By Rajiva Wijesinha –

Prof Rajiva Wijesinha MP

Political Machinations: Eroding Confidence After The Conflict

The beginning of the implosion of the President’s pluralistic vision, which had led him to sideline Sarath Fonseka and his hardline views in the aftermath of the war, began I believe with Fonseka’s effort to remake his image. He did this through his interview with the Sunday Leader where, assuming the Americans were right in their report of what he had said in Ambalangoda in August, he did a 180 degree turn, and accused his erstwhile superiors of having done what earlier he had claimed to do himself.

The Americans had cited a speech Fonseka had delivered which was publicized by Lankanewsweb, one of the many sites associated with Mangala Samaraweera. That had reported Sarath Fonseka as having said, ‘I managed the war like a true soldier. I did not make decisions from A/C rooms. I was under pressure to stop the war even during the final phase. I got messages not to shoot those who are carrying white flags. A war is fought by soldiers. They do so by putting their lives on the line. Therefore, the decisions about war should be taken by the soldiers in the battlefront. Not the people in A/C rooms in Colombo. Our soldiers have seen in life the kind of destruction carried out by those people before they decided to come carrying a white flag. Therefore, they carried out their duties. We destroyed any one connected with the LTTE. That is how we won the war,’ Fonseka said at an event held in Ambalangoda to felicitate him on July 10.’

This gung-ho approach was not however suitable for someone aspiring to be a common candidate. In December therefore he told the Sunday Leader the opposite, declaring that it was in effect those in air conditioned rooms who had ordered that those carrying white flags be shot.

This seemed a sensational revelation, targeting as it clearly did Fonseka’s former superior and erstwhile comrade in arms, the Secretary of Defence, Gotabhaya Rajapaksa. Government promptly decided to have a press conference to refute the claim, and as previously when dealing with allegations of excesses on the part of the Sri Lankan forces, asked Mahinda Samarasinghe, the Minister of Human Rights, to handle the event.

It was then however that government became too clever by half, and decided to use the pronouncement for electoral gain. Samarasinghe had asked me as his Secretary to attend the press conference, but I was in Kandy and suggested that it be delayed. However when I rang back, having received from our consultant on Human Rights the details of what Fonseka was supposed to have said in August, it was to find that Samarasinghe had been sidelined. Unlike at all previous press conferences in this particular field, he was now to be only a bit player, with the main role being given to Wimal Weerawansa.

Weerawansa went to town, and laid claims then to being the most forceful campaigner for the President in the election that was due in January. He did this however not by pointing out that Fonseka had lied, but rather by claiming that he was a traitor. It had evidently been decided that this was the best strategy to adopt for the election, to stress patriotism rather than any other considerations.

#### Supplied material:
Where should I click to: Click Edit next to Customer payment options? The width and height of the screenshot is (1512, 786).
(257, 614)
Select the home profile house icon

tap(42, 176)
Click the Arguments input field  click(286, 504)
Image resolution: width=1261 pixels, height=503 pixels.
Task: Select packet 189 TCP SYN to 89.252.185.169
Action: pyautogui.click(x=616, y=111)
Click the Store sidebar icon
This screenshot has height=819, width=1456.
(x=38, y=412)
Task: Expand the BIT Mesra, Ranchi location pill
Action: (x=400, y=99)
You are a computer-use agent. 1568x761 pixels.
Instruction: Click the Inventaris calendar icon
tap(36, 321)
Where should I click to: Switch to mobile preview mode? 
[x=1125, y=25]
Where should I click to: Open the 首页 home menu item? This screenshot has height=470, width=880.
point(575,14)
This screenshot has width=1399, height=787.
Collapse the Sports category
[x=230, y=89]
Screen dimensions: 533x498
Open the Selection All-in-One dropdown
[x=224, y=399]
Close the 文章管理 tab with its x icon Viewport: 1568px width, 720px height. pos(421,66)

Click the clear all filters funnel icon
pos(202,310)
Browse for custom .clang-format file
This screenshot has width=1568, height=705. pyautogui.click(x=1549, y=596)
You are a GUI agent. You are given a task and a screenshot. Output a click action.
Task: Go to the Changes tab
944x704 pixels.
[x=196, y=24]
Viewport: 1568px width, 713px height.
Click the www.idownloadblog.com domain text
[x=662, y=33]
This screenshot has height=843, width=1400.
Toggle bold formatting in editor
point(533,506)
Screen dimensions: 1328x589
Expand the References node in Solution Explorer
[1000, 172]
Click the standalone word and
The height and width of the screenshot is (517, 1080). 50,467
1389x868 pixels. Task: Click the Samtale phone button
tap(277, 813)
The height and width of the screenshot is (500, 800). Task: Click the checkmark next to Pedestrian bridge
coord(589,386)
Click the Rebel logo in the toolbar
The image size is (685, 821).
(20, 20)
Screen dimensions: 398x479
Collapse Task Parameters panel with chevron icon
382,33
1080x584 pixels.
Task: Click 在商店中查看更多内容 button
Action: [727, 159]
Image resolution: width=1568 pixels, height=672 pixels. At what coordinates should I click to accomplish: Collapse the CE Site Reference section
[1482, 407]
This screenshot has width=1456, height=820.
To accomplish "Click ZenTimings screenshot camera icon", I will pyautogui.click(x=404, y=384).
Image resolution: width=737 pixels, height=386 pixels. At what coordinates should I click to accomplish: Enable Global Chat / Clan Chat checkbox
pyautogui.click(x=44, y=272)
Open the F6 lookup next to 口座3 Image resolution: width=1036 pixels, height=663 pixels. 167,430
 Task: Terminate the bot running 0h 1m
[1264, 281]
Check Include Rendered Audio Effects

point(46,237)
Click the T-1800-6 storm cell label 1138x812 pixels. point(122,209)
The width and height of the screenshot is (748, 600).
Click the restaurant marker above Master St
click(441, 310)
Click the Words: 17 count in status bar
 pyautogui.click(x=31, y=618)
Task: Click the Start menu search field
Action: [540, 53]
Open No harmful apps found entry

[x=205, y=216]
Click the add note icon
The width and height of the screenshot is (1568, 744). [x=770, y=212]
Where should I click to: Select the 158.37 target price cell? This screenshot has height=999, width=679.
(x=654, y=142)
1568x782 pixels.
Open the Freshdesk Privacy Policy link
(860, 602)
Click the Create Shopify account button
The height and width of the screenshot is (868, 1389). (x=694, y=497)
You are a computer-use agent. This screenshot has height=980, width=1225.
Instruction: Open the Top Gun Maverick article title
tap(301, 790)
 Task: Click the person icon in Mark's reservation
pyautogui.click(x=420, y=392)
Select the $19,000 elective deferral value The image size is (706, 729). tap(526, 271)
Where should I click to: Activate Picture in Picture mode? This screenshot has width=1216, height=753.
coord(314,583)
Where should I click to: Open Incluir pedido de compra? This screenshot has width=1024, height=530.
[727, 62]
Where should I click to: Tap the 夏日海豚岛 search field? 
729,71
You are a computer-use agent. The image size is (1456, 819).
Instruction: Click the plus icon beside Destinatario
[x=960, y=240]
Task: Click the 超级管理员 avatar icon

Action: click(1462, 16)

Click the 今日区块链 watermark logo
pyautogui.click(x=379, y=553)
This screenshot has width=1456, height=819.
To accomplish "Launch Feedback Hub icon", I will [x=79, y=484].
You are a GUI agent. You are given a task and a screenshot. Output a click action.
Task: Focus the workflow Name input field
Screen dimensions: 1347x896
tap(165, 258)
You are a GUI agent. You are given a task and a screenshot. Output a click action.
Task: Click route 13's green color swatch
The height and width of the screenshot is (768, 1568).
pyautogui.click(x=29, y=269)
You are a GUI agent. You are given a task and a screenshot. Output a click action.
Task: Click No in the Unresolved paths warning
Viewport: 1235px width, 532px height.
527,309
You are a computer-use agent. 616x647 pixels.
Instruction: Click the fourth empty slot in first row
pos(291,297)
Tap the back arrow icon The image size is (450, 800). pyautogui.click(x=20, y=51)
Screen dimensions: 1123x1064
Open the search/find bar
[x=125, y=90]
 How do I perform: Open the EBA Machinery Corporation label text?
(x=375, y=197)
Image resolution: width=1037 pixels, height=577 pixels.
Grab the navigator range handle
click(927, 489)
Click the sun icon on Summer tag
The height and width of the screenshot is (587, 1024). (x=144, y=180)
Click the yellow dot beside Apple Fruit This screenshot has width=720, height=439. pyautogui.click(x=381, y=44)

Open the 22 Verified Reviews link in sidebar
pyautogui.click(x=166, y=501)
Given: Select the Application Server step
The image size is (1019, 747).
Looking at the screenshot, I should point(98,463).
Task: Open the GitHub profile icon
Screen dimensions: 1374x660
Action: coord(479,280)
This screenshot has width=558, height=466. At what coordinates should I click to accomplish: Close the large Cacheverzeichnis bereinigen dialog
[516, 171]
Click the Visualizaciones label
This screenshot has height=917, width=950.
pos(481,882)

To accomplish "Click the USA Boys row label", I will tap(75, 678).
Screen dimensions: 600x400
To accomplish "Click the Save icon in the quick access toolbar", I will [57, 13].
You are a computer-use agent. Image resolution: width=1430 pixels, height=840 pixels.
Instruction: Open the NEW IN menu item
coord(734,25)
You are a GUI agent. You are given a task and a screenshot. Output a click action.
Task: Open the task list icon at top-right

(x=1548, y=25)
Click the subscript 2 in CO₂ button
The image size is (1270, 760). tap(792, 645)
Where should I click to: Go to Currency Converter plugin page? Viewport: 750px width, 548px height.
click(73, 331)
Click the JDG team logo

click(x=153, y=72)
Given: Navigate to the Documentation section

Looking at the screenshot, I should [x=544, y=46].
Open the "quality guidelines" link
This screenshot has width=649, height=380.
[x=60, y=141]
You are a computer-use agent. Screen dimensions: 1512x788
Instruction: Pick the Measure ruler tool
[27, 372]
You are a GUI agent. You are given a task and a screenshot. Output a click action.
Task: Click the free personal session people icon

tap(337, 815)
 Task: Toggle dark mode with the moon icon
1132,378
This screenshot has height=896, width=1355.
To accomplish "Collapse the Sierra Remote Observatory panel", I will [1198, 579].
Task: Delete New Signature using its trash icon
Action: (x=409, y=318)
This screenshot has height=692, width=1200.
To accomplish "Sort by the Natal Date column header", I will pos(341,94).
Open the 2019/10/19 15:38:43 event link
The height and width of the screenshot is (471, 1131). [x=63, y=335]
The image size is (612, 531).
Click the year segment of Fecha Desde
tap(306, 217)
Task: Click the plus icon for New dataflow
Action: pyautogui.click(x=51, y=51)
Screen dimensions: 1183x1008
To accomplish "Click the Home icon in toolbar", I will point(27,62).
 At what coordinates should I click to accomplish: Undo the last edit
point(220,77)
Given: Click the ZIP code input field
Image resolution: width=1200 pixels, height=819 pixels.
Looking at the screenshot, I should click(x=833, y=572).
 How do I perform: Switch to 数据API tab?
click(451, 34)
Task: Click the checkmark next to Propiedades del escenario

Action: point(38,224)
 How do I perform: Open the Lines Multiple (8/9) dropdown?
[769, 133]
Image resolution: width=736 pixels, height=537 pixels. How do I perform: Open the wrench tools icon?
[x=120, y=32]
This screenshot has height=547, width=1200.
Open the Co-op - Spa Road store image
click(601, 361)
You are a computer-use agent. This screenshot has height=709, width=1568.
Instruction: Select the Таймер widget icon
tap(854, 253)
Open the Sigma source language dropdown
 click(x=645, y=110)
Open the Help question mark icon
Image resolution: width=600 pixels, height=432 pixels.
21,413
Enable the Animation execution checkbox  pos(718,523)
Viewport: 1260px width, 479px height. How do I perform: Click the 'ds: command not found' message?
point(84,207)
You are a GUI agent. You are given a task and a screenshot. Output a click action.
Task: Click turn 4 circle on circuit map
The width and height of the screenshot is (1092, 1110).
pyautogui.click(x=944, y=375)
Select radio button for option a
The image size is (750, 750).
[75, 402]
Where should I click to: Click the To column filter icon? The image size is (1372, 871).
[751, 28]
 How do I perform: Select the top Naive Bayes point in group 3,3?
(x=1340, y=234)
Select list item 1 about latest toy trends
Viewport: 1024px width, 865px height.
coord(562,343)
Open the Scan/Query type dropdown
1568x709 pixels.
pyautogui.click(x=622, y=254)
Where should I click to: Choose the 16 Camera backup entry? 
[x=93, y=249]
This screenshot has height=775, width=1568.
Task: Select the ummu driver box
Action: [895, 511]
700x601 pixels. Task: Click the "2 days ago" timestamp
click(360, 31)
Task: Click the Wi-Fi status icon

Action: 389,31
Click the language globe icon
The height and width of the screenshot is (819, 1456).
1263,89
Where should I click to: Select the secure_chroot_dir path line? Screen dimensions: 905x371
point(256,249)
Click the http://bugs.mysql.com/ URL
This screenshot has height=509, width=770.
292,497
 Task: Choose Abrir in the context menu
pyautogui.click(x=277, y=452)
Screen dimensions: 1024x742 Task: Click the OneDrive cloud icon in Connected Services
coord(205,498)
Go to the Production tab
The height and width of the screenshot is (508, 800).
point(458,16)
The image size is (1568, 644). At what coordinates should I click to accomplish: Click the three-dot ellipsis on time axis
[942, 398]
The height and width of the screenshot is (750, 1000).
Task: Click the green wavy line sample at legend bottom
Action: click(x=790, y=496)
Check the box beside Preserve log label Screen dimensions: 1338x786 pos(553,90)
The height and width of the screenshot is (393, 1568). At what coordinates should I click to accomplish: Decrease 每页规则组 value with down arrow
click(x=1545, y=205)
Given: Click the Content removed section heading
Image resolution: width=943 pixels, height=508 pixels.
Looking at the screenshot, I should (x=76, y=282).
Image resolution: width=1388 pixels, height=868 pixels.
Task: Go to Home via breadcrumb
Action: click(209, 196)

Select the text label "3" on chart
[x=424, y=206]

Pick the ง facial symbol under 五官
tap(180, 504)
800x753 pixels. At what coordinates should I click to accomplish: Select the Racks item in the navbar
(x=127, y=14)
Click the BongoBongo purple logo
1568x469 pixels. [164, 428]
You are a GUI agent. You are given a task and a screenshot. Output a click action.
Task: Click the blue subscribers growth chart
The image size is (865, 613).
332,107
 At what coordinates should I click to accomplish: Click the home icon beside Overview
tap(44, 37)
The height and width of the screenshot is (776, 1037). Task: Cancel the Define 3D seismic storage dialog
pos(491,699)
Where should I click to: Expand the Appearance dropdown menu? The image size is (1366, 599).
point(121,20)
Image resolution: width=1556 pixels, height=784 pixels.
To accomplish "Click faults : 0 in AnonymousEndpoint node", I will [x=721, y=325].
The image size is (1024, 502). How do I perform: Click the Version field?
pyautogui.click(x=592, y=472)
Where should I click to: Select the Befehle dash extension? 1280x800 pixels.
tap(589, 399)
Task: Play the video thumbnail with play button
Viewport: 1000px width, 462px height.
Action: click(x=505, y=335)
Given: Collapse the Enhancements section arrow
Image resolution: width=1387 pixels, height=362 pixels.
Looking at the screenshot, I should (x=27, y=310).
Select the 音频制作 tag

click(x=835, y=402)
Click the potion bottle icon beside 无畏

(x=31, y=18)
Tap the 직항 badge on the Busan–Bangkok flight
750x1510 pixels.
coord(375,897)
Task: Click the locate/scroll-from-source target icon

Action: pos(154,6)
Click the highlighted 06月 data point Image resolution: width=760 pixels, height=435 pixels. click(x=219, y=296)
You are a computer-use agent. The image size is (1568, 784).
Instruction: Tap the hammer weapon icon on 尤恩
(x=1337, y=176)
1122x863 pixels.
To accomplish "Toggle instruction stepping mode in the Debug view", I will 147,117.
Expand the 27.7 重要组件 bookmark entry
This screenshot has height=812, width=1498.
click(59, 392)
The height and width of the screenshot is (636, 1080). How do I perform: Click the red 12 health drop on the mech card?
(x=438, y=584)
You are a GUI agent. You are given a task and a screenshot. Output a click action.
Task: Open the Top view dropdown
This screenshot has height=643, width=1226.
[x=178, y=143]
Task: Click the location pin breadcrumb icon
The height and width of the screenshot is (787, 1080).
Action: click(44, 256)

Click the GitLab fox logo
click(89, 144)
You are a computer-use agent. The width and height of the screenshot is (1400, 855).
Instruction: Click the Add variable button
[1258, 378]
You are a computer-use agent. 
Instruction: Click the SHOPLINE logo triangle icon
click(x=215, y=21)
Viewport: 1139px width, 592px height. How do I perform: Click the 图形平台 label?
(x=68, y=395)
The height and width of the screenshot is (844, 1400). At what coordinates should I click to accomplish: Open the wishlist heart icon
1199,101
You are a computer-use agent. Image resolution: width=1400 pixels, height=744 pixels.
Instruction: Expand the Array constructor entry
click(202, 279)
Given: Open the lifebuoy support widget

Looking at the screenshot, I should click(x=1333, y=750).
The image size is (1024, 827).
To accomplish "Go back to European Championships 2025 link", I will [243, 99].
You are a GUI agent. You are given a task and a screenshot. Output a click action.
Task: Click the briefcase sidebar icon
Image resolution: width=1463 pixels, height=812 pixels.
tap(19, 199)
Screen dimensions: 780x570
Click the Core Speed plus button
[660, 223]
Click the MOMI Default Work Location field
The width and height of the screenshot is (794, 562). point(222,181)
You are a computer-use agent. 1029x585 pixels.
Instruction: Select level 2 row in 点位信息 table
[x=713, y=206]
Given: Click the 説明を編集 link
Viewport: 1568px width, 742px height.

#### Work instructions:
A) Render this sentence from the commentary on Fonseka into Spanish: "This gung-ho approach was not however suitable for someone aspiring to be a common candidate."
B) Quote the part of the rows that opens with the line containing "You are a computer-use agent. Image resolution: width=1430" and closes with the line containing "I will pos(341,94).", both lines included.

#### The solutions:
A) Sin embargo, este enfoque impetuoso no era adecuado para alguien que aspiraba a ser candidato común.

B)
You are a computer-use agent. Image resolution: width=1430 pixels, height=840 pixels.
Instruction: Open the NEW IN menu item
coord(734,25)
You are a GUI agent. You are given a task and a screenshot. Output a click action.
Task: Open the task list icon at top-right

(x=1548, y=25)
Click the subscript 2 in CO₂ button
The image size is (1270, 760). tap(792, 645)
Where should I click to: Go to Currency Converter plugin page? Viewport: 750px width, 548px height.
click(73, 331)
Click the JDG team logo

click(x=153, y=72)
Given: Navigate to the Documentation section

Looking at the screenshot, I should [x=544, y=46].
Open the "quality guidelines" link
This screenshot has width=649, height=380.
[x=60, y=141]
You are a computer-use agent. Screen dimensions: 1512x788
Instruction: Pick the Measure ruler tool
[27, 372]
You are a GUI agent. You are given a task and a screenshot. Output a click action.
Task: Click the free personal session people icon

tap(337, 815)
 Task: Toggle dark mode with the moon icon
1132,378
This screenshot has height=896, width=1355.
To accomplish "Collapse the Sierra Remote Observatory panel", I will [1198, 579].
Task: Delete New Signature using its trash icon
Action: (x=409, y=318)
This screenshot has height=692, width=1200.
To accomplish "Sort by the Natal Date column header", I will pos(341,94).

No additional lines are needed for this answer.